Exercise brief:
Rewrite the lines below, swapping every occurrence of "How do I perform" for "How do I carry out". Leave all other text unchanged.

Data entries:
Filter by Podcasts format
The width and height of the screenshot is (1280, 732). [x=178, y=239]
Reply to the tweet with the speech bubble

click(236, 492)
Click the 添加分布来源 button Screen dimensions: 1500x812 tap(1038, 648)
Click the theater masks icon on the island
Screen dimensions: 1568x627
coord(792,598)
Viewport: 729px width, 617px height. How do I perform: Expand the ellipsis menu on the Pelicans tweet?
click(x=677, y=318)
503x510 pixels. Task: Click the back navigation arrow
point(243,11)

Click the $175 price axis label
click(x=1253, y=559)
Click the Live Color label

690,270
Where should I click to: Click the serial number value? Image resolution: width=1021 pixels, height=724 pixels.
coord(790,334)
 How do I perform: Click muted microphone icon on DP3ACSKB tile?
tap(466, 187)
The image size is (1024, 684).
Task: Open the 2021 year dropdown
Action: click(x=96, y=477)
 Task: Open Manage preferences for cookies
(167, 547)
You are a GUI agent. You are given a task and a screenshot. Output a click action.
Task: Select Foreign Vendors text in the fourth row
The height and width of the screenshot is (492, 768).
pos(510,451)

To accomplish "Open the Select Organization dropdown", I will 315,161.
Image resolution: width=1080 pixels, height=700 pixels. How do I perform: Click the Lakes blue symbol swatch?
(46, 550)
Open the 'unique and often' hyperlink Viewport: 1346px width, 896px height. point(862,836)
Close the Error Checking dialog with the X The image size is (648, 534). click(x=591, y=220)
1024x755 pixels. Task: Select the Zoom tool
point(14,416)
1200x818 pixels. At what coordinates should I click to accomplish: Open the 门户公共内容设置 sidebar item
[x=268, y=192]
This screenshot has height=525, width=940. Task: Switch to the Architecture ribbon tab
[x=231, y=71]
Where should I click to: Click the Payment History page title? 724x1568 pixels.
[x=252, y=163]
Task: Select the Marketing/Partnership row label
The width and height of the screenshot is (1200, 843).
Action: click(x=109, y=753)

Response to this task:
Filter by Podcasts format
The width and height of the screenshot is (1280, 732). [x=178, y=239]
Reply to the tweet with the speech bubble

click(236, 492)
Click the 添加分布来源 button Screen dimensions: 1500x812 tap(1038, 648)
Click the theater masks icon on the island
Screen dimensions: 1568x627
coord(792,598)
Viewport: 729px width, 617px height. How do I carry out: Expand the ellipsis menu on the Pelicans tweet?
click(x=677, y=318)
503x510 pixels. Task: Click the back navigation arrow
point(243,11)

Click the $175 price axis label
click(x=1253, y=559)
Click the Live Color label

690,270
Where should I click to: Click the serial number value? Image resolution: width=1021 pixels, height=724 pixels.
coord(790,334)
 How do I carry out: Click muted microphone icon on DP3ACSKB tile?
tap(466, 187)
The image size is (1024, 684).
Task: Open the 2021 year dropdown
Action: click(x=96, y=477)
 Task: Open Manage preferences for cookies
(167, 547)
You are a GUI agent. You are given a task and a screenshot. Output a click action.
Task: Select Foreign Vendors text in the fourth row
The height and width of the screenshot is (492, 768).
pos(510,451)

To accomplish "Open the Select Organization dropdown", I will 315,161.
Image resolution: width=1080 pixels, height=700 pixels. How do I carry out: Click the Lakes blue symbol swatch?
(46, 550)
Open the 'unique and often' hyperlink Viewport: 1346px width, 896px height. point(862,836)
Close the Error Checking dialog with the X The image size is (648, 534). click(x=591, y=220)
1024x755 pixels. Task: Select the Zoom tool
point(14,416)
1200x818 pixels. At what coordinates should I click to accomplish: Open the 门户公共内容设置 sidebar item
[x=268, y=192]
This screenshot has height=525, width=940. Task: Switch to the Architecture ribbon tab
[x=231, y=71]
Where should I click to: Click the Payment History page title? 724x1568 pixels.
[x=252, y=163]
Task: Select the Marketing/Partnership row label
The width and height of the screenshot is (1200, 843).
Action: click(x=109, y=753)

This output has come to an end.